[Data shown]:
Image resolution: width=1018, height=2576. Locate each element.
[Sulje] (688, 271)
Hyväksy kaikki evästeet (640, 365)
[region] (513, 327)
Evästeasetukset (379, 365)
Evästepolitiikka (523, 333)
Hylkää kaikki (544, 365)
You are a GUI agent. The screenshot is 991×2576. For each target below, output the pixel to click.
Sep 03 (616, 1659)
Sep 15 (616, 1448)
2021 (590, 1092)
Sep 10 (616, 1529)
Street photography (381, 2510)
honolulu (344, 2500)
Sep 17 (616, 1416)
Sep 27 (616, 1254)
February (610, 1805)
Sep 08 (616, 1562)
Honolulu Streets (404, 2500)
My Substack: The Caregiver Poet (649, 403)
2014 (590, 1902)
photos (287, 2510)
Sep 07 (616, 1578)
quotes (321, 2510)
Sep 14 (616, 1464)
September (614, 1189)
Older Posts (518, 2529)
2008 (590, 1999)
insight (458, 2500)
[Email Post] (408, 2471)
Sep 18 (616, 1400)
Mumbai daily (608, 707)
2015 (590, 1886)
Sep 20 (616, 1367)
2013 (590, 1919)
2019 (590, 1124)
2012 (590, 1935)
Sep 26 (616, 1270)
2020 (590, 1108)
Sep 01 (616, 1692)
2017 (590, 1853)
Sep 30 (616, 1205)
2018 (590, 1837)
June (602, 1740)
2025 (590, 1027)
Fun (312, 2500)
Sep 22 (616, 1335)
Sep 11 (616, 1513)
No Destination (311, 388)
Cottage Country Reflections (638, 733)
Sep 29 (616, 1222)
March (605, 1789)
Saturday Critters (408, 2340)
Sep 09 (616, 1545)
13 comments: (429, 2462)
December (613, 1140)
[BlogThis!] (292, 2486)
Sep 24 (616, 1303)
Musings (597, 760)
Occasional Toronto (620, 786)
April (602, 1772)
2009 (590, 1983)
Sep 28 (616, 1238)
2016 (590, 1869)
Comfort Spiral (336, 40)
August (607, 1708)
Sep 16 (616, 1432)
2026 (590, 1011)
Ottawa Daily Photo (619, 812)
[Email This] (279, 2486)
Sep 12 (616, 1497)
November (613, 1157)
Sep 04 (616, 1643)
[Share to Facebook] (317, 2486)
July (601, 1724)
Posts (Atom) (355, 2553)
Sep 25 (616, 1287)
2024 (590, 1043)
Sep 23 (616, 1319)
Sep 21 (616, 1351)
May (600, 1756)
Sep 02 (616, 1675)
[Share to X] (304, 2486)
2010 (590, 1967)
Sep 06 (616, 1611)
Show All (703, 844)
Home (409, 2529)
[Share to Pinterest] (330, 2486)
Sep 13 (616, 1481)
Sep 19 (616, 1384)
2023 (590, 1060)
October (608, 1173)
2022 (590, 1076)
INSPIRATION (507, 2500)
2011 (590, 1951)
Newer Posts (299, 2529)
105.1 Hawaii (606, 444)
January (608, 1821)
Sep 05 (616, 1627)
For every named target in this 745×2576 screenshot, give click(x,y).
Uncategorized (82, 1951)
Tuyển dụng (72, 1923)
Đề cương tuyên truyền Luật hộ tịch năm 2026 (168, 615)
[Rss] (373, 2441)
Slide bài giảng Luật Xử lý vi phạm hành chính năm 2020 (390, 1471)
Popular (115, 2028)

[Required action]: The full listing must be copied exactly, every line included.

[Written solution]:
Image resolution: width=1018, height=2576. Locate each element.
[Sulje] (688, 271)
Hyväksy kaikki evästeet (640, 365)
[region] (513, 327)
Evästeasetukset (379, 365)
Evästepolitiikka (523, 333)
Hylkää kaikki (544, 365)
You are a GUI agent. The screenshot is 991×2576. For each target below, output the pixel to click.
Sep 03 (616, 1659)
Sep 15 (616, 1448)
2021 (590, 1092)
Sep 10 (616, 1529)
Street photography (381, 2510)
honolulu (344, 2500)
Sep 17 (616, 1416)
Sep 27 (616, 1254)
February (610, 1805)
Sep 08 (616, 1562)
Honolulu Streets (404, 2500)
My Substack: The Caregiver Poet (649, 403)
2014 (590, 1902)
photos (287, 2510)
Sep 07 (616, 1578)
quotes (321, 2510)
Sep 14 (616, 1464)
September (614, 1189)
Older Posts (518, 2529)
2008 (590, 1999)
insight (458, 2500)
[Email Post] (408, 2471)
Sep 18 (616, 1400)
Mumbai daily (608, 707)
2015 (590, 1886)
Sep 20 (616, 1367)
2013 (590, 1919)
2019 (590, 1124)
2012 (590, 1935)
Sep 26 (616, 1270)
2020 (590, 1108)
Sep 01 (616, 1692)
2017 (590, 1853)
Sep 30 (616, 1205)
2018 (590, 1837)
June (602, 1740)
2025 (590, 1027)
Fun (312, 2500)
Sep 22 (616, 1335)
Sep 11 (616, 1513)
No Destination (311, 388)
Cottage Country Reflections (638, 733)
Sep 29 (616, 1222)
March (605, 1789)
Saturday Critters (408, 2340)
Sep 09 (616, 1545)
13 comments: (429, 2462)
December (613, 1140)
[BlogThis!] (292, 2486)
Sep 24 (616, 1303)
Musings (597, 760)
Occasional Toronto (620, 786)
April (602, 1772)
2009 (590, 1983)
Sep 28 (616, 1238)
2016 (590, 1869)
Comfort Spiral (336, 40)
August (607, 1708)
Sep 16 (616, 1432)
2026 (590, 1011)
Ottawa Daily Photo (619, 812)
[Email This] (279, 2486)
Sep 12 (616, 1497)
November (613, 1157)
Sep 04 (616, 1643)
[Share to Facebook] (317, 2486)
July (601, 1724)
Posts (Atom) (355, 2553)
Sep 25 (616, 1287)
2024 (590, 1043)
Sep 23 (616, 1319)
Sep 21 (616, 1351)
May (600, 1756)
Sep 02 (616, 1675)
[Share to X] (304, 2486)
2010 (590, 1967)
Sep 06 (616, 1611)
Show All (703, 844)
Home (409, 2529)
[Share to Pinterest] (330, 2486)
Sep 13 (616, 1481)
Sep 19 (616, 1384)
2023 (590, 1060)
October (608, 1173)
2022 (590, 1076)
INSPIRATION (507, 2500)
2011 (590, 1951)
Newer Posts (299, 2529)
105.1 Hawaii (606, 444)
January (608, 1821)
Sep 05 (616, 1627)
For every named target in this 745×2576 screenshot, give click(x,y).
Uncategorized (82, 1951)
Tuyển dụng (72, 1923)
Đề cương tuyên truyền Luật hộ tịch năm 2026 (168, 615)
[Rss] (373, 2441)
Slide bài giảng Luật Xử lý vi phạm hành chính năm 2020 (390, 1471)
Popular (115, 2028)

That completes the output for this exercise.